At the same time, the bankruptcy court overemphasized the impact of talc litigation on Old JJCI. “Directing its sight to Old Consumer and away from the Funding Agreement’s benefit to LTL essentially made the financial means of Old Consumer, and not LTL, the lodestar of the Court’s financial-distress analysis. This misdirection was legal error,” the opinion states (emphasis added).

In addition, Judge Ambro says that the bankruptcy court failed to account for Old JJCI’s past litigation successes. Before LTL’s bankruptcy, “in the over five years of litigation to date, the aggregate costs had reached $4.5 billion (less than 7.5% of the $61.5 billion value on the petition date), with about half of these costs attributable to one ovarian cancer verdict, Ingham, to date an outlier victory for plaintiffs.”

Despite these facts, the opinion adds, the bankruptcy court “invoked calculations that just the legal fees to defend all existing ovarian cancer claims (each through trial) would cost up to $190 billion” and that exposure from existing mesothelioma claims alone exceeded $15 billion. The ruling also faults the bankruptcy court for “the casualness of the calculations supporting” its projections, which “engenders doubt as to whether they were factual findings at all, but instead back-of-the-envelope forecasts of hypothetical worst-case scenarios” (emphasis added).

Judge Ambro writes, “What these projections ignore is the possibility of meaningful settlement, as well as successful defense and dismissal, of claims by assuming most, if not all, would go to and succeed at trial.” The record instead supports the conclusion that “LTL, at the time of its filing, was highly solvent with access to cash to meet comfortably its liabilities as they came due for the foreseeable future.”

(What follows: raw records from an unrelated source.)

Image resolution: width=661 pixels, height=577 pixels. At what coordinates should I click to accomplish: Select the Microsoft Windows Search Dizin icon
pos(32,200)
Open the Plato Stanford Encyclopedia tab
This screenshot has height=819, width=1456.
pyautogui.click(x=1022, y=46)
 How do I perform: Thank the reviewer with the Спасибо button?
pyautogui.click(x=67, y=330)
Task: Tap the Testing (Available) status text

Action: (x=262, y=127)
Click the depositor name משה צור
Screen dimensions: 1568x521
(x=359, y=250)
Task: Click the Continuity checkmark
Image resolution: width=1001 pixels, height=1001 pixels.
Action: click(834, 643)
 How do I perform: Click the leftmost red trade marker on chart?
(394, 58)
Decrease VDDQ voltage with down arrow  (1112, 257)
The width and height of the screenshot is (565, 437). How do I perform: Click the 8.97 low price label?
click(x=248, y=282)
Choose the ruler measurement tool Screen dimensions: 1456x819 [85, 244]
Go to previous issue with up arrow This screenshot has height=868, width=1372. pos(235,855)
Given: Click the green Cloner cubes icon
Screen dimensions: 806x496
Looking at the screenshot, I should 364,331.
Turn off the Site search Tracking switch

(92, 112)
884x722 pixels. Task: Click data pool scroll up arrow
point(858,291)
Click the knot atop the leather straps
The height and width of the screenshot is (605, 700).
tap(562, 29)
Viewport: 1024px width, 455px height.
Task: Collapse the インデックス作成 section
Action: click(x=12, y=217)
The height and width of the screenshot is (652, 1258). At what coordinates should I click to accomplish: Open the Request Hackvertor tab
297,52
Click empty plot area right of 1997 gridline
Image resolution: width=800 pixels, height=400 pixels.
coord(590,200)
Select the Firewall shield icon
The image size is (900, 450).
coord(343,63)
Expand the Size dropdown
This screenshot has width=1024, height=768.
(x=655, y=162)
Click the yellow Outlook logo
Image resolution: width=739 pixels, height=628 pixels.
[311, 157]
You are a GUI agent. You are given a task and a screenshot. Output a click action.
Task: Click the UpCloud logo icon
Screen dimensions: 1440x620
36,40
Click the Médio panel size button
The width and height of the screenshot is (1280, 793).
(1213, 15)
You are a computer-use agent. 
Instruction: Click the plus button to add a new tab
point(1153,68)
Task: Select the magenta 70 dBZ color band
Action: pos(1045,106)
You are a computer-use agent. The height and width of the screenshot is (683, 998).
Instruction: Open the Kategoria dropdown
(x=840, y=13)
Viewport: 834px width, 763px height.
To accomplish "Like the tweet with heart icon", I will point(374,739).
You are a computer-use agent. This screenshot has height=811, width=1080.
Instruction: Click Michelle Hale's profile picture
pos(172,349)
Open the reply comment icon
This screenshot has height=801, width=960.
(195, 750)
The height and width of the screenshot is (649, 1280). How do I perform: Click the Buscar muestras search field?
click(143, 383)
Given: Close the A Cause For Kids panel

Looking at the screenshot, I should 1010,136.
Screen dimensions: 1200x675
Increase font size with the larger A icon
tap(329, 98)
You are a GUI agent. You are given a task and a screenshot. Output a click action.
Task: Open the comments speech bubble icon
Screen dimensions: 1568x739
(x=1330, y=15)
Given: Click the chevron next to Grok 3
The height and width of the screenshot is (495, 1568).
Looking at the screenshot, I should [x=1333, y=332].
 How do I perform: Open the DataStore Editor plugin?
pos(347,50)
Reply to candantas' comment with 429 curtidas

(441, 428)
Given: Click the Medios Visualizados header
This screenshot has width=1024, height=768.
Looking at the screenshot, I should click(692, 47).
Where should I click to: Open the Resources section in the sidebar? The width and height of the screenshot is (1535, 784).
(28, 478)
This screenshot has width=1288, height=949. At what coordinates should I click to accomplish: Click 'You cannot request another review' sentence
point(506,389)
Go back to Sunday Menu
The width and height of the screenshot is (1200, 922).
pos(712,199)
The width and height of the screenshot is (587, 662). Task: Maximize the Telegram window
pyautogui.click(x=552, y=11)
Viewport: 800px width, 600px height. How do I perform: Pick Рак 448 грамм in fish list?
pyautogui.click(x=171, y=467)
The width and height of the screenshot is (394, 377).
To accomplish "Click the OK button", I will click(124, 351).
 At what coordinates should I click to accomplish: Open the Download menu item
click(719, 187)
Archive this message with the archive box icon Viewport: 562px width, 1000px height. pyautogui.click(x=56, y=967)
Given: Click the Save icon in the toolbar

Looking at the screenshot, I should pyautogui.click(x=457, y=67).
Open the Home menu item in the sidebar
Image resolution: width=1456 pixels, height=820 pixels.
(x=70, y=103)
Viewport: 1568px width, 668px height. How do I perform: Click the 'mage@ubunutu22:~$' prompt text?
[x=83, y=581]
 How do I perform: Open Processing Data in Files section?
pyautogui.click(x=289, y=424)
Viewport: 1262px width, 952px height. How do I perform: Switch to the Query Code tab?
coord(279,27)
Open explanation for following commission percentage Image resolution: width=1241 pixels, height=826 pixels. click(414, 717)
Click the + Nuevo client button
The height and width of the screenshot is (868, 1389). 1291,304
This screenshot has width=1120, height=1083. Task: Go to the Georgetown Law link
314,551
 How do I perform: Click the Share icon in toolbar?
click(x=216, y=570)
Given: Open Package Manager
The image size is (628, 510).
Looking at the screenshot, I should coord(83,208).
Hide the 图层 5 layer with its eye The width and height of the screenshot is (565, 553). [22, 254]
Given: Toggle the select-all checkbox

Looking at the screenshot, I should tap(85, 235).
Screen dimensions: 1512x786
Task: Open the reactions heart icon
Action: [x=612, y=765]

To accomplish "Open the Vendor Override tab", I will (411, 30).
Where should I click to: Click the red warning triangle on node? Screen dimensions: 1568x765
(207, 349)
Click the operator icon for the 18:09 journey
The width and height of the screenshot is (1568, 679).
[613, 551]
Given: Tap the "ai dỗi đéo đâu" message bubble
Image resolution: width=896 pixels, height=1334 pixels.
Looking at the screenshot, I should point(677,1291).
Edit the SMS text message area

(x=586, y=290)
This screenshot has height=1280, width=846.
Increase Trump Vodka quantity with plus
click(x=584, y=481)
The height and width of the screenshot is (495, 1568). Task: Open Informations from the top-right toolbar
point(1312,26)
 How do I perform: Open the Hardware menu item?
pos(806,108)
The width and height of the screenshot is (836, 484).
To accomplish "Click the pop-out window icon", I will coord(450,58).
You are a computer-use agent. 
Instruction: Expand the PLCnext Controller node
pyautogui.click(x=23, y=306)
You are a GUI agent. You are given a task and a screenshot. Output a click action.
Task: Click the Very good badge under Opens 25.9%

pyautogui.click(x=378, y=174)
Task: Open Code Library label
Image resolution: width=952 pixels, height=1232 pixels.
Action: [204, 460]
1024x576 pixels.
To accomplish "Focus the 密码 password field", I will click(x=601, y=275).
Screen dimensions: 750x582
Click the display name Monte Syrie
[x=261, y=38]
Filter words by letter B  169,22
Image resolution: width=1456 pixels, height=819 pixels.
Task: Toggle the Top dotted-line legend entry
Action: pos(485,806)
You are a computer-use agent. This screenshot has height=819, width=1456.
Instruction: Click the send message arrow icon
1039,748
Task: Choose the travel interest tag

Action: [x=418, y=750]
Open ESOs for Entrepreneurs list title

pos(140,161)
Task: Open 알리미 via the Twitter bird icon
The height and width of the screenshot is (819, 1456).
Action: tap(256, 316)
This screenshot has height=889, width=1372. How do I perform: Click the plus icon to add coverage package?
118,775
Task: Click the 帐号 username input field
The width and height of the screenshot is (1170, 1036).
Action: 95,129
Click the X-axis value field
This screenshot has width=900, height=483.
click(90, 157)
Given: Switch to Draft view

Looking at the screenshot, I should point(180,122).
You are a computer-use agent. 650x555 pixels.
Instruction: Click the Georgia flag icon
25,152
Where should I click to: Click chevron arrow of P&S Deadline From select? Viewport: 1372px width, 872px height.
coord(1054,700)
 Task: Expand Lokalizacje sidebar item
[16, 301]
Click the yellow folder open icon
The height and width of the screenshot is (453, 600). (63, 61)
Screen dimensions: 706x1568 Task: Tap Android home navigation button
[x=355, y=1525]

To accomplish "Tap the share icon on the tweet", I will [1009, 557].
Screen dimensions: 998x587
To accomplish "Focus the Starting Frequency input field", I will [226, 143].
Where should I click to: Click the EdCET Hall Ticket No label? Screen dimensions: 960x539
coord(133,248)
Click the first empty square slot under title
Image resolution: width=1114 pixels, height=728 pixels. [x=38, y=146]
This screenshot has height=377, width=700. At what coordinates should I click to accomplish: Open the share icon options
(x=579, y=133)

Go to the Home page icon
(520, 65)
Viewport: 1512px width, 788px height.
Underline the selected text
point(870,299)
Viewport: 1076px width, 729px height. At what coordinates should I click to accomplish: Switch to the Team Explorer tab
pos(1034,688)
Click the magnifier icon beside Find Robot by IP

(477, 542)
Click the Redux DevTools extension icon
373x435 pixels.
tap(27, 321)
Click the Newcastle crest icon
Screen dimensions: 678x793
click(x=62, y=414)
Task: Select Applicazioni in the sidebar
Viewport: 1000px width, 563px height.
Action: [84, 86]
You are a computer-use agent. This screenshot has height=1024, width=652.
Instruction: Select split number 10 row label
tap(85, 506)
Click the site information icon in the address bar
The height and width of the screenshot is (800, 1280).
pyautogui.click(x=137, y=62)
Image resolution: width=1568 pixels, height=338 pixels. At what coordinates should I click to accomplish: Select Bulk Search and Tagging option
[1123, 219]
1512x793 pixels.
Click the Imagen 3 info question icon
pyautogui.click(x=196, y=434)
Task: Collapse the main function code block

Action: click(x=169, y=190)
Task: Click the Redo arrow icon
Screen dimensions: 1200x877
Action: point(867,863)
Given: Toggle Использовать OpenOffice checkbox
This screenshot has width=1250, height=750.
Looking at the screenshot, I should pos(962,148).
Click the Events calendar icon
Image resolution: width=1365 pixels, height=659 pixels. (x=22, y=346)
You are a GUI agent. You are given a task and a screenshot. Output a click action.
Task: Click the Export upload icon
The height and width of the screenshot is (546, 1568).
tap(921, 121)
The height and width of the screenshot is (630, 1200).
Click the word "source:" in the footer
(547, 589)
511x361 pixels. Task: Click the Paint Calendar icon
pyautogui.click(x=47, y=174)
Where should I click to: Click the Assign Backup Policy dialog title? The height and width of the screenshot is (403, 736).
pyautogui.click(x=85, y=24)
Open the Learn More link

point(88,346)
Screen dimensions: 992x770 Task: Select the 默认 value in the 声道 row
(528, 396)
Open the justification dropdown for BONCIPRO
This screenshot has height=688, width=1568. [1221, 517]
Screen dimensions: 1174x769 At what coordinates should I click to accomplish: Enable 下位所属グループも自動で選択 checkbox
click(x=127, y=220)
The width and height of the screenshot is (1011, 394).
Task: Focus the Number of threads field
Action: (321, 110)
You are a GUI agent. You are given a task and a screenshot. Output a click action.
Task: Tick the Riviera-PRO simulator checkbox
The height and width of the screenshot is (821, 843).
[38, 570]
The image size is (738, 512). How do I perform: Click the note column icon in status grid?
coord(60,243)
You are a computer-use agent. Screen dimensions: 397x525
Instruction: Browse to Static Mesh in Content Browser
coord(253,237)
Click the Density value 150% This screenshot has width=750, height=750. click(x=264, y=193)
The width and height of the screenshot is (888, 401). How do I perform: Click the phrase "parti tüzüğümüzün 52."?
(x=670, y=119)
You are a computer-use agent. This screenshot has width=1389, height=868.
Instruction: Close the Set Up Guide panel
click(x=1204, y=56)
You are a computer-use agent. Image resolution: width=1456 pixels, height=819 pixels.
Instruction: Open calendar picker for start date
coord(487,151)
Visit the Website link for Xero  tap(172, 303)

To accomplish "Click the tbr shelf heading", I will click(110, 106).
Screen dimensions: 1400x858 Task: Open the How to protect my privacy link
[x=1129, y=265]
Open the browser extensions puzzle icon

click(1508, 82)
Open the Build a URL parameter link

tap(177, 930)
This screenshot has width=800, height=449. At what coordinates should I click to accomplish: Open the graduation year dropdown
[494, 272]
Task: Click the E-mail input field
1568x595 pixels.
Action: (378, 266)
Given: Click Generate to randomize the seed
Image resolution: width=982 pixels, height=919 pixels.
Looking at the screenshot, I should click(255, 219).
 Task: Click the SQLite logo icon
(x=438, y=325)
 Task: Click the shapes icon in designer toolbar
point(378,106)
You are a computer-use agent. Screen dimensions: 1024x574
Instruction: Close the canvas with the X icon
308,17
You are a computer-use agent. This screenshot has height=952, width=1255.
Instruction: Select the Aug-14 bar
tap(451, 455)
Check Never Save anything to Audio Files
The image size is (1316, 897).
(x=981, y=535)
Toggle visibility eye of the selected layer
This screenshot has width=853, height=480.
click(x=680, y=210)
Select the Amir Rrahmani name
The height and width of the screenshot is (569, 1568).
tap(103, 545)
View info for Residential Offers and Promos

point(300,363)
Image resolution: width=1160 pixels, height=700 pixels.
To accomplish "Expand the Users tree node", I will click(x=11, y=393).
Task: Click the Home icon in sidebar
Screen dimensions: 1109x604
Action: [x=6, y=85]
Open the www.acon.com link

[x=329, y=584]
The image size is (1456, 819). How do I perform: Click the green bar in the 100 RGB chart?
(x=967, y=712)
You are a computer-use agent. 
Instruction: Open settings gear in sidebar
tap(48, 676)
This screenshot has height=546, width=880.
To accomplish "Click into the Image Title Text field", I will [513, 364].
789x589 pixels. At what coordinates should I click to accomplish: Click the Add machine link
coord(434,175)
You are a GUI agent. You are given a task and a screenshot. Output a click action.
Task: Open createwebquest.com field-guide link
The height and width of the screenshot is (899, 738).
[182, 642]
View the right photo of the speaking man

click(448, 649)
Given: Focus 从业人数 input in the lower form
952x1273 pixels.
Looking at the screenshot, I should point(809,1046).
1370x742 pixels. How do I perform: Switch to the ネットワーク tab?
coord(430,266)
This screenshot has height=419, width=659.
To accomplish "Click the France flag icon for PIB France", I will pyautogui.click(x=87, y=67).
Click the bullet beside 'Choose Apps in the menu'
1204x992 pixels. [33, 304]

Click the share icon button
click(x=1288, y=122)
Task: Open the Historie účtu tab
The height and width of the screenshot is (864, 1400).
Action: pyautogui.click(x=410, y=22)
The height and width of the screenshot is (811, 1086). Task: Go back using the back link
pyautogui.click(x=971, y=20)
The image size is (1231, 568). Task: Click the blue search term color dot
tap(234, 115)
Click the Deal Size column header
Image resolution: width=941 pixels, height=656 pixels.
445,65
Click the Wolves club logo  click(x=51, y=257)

The opinion also addresses a litigation what-if: the possibility that the Ingham verdict “is not an anomaly but a harbinger of things to come” and that cash available under the funding agreement cannot adequately address LTL’s talc liability. “Perhaps at that time LTL could show it belonged in bankruptcy,” Judge Ambro reasons. “But it could not do so in October 2021” (emphasis added).

“Unusual Circumstances” Do Not Preclude Dismissal

Finally, the Third Circuit focuses on the bankruptcy court’s holding that “the interests of current tort creditors and the absence of viable protections for future tort claimants outside of bankruptcy … constitute such ‘unusual circumstances’ as to preclude … dismissal.”

Judge Ambro responds, “[W]hat is unusual instead is that a debtor comes to bankruptcy with the insurance accorded LTL.” He continues, “Our ground for dismissal is LTL’s lack of financial distress,” and that “[n]o ‘reasonable justification’ validates that missing requirement in this case.”